Reasonable and Customary Charges
The amount commonly charged for healthcare services in a specific geographic area, used by insurance companies to determine coverage limits for medical procedures. If a provider charges more than the reasonable and customary amount, the patient may be responsible for the difference.
Example
“The insurance company determined that reasonable and customary charges for the surgery were $8,500, but the surgeon charged $12,000, leaving the patient responsible for the $3,500 difference.”
Memory Tip
Think 'R&C = Reasonable and Common' - insurance pays for what's reasonable and commonly charged in your area, not extreme prices.
Why It Matters
Understanding reasonable and customary charges helps patients avoid unexpected medical bills and make informed decisions about healthcare providers.
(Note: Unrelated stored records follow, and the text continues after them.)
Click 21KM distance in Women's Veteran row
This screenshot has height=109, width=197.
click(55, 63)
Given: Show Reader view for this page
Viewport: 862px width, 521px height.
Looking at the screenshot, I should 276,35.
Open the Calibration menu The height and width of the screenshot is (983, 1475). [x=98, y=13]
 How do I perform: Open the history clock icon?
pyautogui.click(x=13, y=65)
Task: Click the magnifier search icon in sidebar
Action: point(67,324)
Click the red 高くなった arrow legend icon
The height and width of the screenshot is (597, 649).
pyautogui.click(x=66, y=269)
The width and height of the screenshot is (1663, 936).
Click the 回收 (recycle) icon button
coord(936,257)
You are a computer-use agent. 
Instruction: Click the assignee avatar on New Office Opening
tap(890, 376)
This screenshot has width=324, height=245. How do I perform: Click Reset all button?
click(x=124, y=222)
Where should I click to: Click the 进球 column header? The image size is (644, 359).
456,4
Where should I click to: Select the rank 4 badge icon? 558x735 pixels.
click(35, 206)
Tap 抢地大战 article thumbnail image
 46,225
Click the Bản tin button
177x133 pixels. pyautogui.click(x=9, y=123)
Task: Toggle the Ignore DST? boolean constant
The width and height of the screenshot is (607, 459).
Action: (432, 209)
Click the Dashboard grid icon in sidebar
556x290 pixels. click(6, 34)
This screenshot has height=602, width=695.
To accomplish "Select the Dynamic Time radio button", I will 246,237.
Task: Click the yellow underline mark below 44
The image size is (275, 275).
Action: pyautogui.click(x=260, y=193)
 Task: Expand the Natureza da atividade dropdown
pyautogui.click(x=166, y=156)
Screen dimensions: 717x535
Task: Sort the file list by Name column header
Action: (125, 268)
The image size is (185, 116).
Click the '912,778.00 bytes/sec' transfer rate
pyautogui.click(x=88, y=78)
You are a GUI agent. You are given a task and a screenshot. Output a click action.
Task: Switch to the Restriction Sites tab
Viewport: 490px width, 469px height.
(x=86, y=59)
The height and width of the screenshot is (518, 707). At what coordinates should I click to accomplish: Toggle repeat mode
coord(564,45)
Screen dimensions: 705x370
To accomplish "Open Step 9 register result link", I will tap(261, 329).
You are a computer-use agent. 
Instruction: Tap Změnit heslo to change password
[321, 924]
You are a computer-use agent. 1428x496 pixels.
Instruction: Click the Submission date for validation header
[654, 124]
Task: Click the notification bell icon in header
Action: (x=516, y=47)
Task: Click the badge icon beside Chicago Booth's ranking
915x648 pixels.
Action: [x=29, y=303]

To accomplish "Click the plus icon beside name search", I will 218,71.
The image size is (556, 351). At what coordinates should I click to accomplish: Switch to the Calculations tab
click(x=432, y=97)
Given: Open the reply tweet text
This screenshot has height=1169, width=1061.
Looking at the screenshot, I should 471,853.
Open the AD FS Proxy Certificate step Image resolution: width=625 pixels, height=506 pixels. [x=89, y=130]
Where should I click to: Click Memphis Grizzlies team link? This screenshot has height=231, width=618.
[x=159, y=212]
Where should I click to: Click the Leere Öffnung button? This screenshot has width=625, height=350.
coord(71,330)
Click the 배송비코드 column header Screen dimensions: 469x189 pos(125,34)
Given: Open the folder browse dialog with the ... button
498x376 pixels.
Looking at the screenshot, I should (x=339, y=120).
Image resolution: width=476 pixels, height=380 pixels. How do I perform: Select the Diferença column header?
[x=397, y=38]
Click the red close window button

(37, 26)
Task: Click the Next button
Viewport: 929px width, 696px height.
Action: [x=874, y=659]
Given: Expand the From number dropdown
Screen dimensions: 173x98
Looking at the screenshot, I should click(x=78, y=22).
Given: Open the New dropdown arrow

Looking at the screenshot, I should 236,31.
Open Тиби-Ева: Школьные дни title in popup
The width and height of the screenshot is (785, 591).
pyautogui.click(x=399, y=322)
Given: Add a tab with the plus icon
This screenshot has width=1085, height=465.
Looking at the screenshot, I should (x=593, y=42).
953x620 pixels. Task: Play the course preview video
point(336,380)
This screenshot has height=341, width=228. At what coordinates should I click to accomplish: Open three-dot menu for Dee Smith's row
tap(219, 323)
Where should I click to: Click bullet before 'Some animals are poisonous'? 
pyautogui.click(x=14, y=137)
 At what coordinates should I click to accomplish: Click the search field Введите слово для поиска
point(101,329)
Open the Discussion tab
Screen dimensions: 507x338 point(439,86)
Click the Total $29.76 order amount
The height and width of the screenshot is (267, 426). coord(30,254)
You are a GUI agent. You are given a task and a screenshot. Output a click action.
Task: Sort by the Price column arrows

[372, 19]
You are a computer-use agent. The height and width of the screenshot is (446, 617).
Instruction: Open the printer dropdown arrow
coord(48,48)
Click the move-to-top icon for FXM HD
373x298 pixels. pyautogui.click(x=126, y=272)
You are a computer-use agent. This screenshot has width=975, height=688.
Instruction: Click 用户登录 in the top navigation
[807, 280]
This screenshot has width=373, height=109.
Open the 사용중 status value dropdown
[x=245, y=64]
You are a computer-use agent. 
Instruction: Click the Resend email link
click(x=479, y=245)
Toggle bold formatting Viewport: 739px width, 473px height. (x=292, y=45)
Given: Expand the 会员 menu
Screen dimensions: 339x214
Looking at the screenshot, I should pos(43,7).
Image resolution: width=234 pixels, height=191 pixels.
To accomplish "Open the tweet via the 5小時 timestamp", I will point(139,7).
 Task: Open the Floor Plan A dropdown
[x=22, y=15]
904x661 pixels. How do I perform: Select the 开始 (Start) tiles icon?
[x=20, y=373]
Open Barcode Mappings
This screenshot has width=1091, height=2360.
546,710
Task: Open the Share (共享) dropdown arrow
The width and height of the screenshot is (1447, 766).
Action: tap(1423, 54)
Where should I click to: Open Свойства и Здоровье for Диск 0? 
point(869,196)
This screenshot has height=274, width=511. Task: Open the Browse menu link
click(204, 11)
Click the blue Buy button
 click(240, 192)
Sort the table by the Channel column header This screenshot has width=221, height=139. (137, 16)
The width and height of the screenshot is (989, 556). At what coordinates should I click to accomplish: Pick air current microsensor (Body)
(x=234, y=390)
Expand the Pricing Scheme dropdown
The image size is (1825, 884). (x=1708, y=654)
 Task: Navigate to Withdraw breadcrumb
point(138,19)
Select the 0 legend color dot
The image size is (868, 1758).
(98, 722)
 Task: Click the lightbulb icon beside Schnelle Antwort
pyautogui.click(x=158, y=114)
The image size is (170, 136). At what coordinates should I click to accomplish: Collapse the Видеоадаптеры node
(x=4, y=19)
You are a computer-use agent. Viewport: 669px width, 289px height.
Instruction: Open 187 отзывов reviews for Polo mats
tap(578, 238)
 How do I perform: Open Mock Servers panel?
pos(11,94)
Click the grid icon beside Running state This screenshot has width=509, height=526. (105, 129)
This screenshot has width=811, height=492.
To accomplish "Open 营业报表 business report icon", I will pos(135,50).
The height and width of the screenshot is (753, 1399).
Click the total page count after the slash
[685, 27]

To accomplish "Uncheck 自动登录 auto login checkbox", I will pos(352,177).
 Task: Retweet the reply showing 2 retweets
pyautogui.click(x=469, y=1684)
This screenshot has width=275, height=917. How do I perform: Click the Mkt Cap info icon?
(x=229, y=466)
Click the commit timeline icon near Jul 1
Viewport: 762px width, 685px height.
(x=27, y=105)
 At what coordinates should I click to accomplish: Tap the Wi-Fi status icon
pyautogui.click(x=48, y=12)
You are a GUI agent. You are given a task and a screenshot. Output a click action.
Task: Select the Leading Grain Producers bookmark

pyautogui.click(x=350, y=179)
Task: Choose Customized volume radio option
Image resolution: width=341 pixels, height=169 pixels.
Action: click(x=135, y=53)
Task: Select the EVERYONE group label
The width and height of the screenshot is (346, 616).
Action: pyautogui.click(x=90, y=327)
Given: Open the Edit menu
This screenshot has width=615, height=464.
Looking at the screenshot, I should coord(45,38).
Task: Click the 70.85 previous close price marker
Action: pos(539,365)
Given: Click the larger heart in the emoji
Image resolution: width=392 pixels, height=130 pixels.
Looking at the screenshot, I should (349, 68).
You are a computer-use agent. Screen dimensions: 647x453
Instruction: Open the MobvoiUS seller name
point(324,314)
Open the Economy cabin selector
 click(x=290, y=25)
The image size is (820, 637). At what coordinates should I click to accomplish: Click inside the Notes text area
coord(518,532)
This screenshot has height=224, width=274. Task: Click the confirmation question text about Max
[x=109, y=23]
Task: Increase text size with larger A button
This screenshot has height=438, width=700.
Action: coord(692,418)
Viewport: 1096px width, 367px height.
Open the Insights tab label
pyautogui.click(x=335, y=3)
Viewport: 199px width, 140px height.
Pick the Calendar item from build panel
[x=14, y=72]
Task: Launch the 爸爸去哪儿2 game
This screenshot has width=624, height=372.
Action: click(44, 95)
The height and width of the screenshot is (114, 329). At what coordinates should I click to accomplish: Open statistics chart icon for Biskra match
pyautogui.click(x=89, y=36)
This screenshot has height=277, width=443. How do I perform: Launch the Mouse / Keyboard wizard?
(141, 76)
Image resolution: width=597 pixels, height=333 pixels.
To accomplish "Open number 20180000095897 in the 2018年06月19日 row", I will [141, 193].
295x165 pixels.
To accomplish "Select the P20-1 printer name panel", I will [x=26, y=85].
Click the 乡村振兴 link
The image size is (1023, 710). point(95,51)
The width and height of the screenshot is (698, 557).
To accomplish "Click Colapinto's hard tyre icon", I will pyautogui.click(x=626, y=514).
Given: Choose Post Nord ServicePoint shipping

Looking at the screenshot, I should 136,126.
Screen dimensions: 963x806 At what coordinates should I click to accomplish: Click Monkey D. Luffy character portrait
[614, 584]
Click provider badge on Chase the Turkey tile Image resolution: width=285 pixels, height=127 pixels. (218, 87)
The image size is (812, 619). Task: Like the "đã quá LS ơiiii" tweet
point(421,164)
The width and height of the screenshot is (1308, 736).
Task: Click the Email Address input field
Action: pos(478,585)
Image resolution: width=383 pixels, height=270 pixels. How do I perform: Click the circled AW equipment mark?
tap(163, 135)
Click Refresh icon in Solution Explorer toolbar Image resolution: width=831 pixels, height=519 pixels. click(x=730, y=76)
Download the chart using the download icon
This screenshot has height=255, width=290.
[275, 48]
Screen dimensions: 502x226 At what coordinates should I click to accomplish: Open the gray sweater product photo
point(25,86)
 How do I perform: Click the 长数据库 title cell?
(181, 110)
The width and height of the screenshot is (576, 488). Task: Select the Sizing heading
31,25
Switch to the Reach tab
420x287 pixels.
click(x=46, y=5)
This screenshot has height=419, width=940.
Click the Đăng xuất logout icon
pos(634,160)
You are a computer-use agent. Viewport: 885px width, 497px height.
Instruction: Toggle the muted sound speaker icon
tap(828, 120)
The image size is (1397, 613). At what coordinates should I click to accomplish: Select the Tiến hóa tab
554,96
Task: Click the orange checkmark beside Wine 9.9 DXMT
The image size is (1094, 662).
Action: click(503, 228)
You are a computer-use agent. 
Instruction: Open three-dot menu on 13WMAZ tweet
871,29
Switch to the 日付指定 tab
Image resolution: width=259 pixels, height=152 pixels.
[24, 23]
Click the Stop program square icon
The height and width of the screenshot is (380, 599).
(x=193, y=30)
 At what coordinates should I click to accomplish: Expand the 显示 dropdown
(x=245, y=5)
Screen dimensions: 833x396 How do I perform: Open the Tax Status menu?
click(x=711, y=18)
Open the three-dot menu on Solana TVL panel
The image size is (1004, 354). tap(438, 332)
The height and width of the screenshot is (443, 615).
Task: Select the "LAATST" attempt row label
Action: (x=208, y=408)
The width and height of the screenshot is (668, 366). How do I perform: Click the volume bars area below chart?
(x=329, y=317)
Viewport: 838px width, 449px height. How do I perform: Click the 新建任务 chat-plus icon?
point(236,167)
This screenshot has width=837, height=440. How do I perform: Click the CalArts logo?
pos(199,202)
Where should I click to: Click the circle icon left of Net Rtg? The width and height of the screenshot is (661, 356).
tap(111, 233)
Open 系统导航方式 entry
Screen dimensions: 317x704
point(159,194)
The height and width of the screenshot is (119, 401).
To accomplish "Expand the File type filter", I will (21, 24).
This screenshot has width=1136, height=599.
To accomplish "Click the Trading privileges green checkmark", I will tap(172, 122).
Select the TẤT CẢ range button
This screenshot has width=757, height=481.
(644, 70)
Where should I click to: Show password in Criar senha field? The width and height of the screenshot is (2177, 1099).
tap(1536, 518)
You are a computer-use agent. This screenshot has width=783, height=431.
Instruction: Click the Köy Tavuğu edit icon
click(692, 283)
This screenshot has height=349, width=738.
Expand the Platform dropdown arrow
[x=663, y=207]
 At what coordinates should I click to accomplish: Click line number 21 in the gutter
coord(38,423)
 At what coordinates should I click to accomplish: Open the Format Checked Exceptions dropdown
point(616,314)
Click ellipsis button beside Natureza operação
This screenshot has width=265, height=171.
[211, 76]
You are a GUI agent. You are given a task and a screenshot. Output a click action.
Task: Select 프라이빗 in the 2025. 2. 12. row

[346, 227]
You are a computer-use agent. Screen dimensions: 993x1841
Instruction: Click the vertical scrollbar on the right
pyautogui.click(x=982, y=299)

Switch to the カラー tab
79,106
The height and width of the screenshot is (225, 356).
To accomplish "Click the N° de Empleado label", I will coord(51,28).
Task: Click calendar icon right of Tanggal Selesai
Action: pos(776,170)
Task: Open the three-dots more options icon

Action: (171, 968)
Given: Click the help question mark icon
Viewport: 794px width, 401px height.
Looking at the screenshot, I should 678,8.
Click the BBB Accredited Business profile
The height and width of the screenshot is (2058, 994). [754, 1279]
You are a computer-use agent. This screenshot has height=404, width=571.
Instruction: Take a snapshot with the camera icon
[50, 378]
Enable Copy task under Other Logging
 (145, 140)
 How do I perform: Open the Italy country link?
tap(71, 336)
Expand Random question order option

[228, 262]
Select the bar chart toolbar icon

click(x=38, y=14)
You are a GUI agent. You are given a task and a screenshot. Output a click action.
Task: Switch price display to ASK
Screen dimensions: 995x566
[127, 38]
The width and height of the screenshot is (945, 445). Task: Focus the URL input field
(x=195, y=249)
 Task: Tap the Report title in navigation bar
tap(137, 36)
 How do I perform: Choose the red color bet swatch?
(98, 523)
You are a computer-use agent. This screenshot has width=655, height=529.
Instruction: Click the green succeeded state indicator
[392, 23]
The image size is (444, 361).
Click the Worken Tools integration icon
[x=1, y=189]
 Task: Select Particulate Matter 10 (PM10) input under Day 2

This concept protects insurance plans from excessive charges while ensuring fair compensation for medical services.
Common Misconception
Many patients believe insurance will pay whatever any doctor charges, but reasonable and customary limits mean you could face significant out-of-pocket costs with expensive providers. Some think these amounts are set by the government, but they're actually determined by each insurance company based on regional pricing data.
In Practice
Dr. Smith charges $350 for an office visit in downtown Manhattan, while the reasonable and customary charge in that area is $275 according to the insurance company's database of 1,000 local providers. The insurance pays 80% of $275 ($220), and the patient pays $220 (20% coinsurance) plus the $75 difference between Dr. Smith's charge and the reasonable amount, totaling $295 out-of-pocket instead of the expected $70.
Etymology
From 'reasonable' (Latin 'rationabilis,' meaning logical) and 'customary' (Latin 'consuetudinem,' meaning habitual practice), referring to medical charges that are both logical and typical for a given area.